Is an Interest-Only Loan the Right Option for You?
An interest-only loan is a fairly simple mortgage product. While calculating the financial differences between this option and other mortgage products can be complicated, the loan itself is fairly straightforward.
An interest-only loan is a mortgage product that has an introductory period when you only pay interest and do not make payments towards the principe. Usually lasting about 5 to 10 years (although it can be longer or shorter), the introductory period allows you to enjoy lower payments while the amount that you still owe does not go down.
Once the interest-only period is complete, the loan converts into a typical amortized loan, usually a fixed-rate loan. At this point, you pay both interest and principle and gradually reduce the amount you owe until the loan is paid off, just as you would with any other loan.
Converting to a more typical loan, however, is not the only option. You can also pay off the loan if you have the finances, or you can refinance. This last option, of course, assumes that refinancing is available and worthwhile, which is not always the case.

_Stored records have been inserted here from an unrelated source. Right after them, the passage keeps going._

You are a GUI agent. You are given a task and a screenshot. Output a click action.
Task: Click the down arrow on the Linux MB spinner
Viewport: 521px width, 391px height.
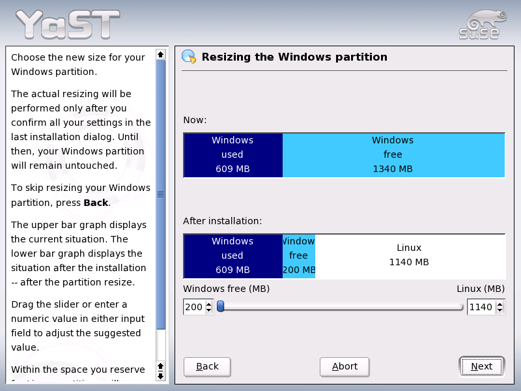click(499, 310)
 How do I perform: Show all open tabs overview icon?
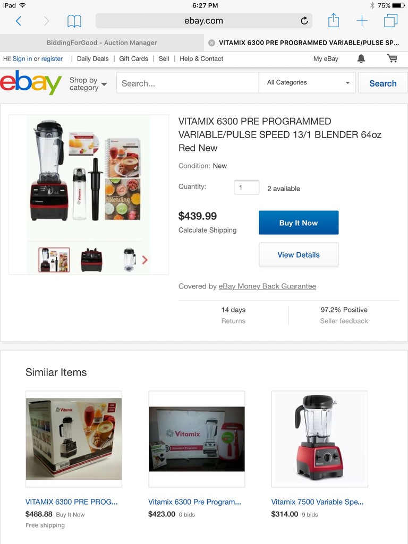(x=390, y=21)
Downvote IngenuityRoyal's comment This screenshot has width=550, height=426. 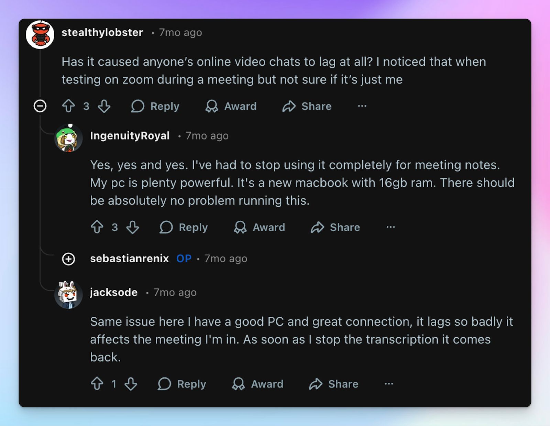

With so many variables, including interest rate, interest-only period, loan total, downpayment, and more, the details for this type of loan can get complicated. But in a nutshell, these are simply loans with a short period of low payments followed by a period of higher payments.
Comparing Fixed-Rate vs Interest-Only Payments
Interest-only loans are often compared to fixed-rate loans. This is where things get complicated, as there are just so many variables. You can adjust dozens of dials that change how these two loans differ, so we’ll try to simplify as much as possible to create a fair and honest comparison.
Generally, interest-only loans are used for larger purchases. While you can certainly use them for smaller amounts, many property buyers use interest-only jumbo loans, which can include millions of dollars in financing.
Therefore, we’ll compare interest-only vs fixed-rate loans with an amount of $1.5 million, which is not the largest loan possible, but it certainly would count as a jumbo loan for a single-family property.
Note: Numbers are for general information only and do not represent a perfect calculation on your loan. For accurate and specific calculations on your potential loans, contact our team.
If we assume a $1.5 million loan, eliminate all other variables (downpayment, discount points, etc), and use a 4% interest rate, we can get a fairly good idea for how these loans compare. For the interest-only loan, we will assume an interest-only period of 5 years.
With an interest-only loan, you would start with an introductory period that has a monthly payment of roughly $5,000. Throughout this period, the loan balance would remain $1.5 million. After making these payments for five years, you would then convert to a principle and interest payment of roughly $7,900, which would be your payment for 25 years, assuming you keep the home.
With a fixed-rate mortgage, you would start with a principle and interest payment of roughly $7,100, which would be your payment throughout the 30-year loan. (Again, assuming you keep the property.)
So in this scenario, using the interest-only loan would save you roughly $2,100 a month for the first five years. Over five years of payments (12 months a year would mean 60 payments), you’re looking at a savings of roughly $126,000!
When is an Interest-Only Loan a Good Idea?
While we can’t say that interest-only loans are perfect for everyone, there are a variety of situations when this type of mortgage would be ideal.
Usually they are best for someone who doesn’t plan to live in the home for a long time. If the property will be your home for life, the place where you start a family, raise your kids, and go through retirement, then it may not be the best option. However, if you expect to only live in the house for a short period, this program may be useful. If you will sell the house in a few years, or you expect to be moving in the near future, perhaps because of work or another issue, these loans could be beneficial.
If cash flow is a concern, you may want to consider an interest-only loan. These loans are perfect for investors who want to purchase income-generating properties while maintaining a large supply of liquid cash, then sell the property, or pay off the property, when the interest-only period is complete.
High net-worth buyers who don’t want to tie their capital into large investments will appreciate the benefits of these loans, especially if they plan to reinvest the difference that would be paid on a typical fixed-rate mortgage.
30-Year Fixed-Rate Interest-Only Loan Available Now
At San Diego Purchase Loans, we strive to provide mortgage products for any buyer in any situation. If you think an interest-only loan would be right for you, give us a call to learn more about our 30-year fixed-rate interest-only loan program.
Because of heightened financial risk, this program actually went away during the COVID-19 pandemic, but it’s now coming back. It is a 30-year loan that starts with an interest-only payment for the first ten years, then converts to a 20-year term that has the same interest rate.
During the ten years, you can make additional payments to reduce the balance in addition to the interest that is due. This is a popular feature, as it allows the loan balance to fall, which means a lower payment the next month. It’s a great way to maintain cash flow if you need it. With this loan, you can reduce the principle any time you want and get a low monthly payment.